De Jong actually blushed. “It was the least I could do.”
Bolan thought De Jong’s gratitude might be misplaced. After all, the soldier had dropped in on De Jong, dropped a helicopter through his roof and destroyed one of his operations. On the other hand, De Jong appeared to be living out his ultimate James Bond Meets Hawaii Five-0 fantasy.
“Now—” Rind held up a finger “—the coolest part? De Jong happens to know of some real asshole variety local criminals. Once Bear established satellite tracking on our tail we drove by some of their residences and parked for a few minutes.
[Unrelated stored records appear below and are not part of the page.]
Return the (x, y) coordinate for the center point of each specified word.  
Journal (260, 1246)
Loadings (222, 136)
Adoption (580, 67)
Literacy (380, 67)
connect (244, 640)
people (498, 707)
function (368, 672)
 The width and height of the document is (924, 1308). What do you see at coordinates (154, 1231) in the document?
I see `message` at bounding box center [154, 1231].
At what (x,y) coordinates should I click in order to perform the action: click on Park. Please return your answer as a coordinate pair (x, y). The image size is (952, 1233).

Made it look like the Handyman was on the run and calling in favors or begging for asylum.” Rind shot De Jong a grudging look of respect. “That was his idea by the way.”
De Jong looked like a little kid who was earning his Junior G-Man badge. “I like to help!”
“Where is the RFID now?”
Rind tapped his pocket. “Right here. It’s currently being jammed. The question is how do you want to play it now?”
“By now Uncle Aikane is well aware Bolo and company tried to take us out last night. He knows they failed and we’ve beaten it for the hills, and he thinks we are seriously outraged but don’t know where to go or what to do about it. I’m going to let him sweat for another day before reestablishing contact. Meantime we focus on your guys. If they flew to Hawaii from God knows where tracking an RFID signal, they must be pretty high up the food chain.”
Bolan opened his laptop and established a link with the Farm. Kurtzman’s face appeared and it frowned at Bolan. “You look tired.”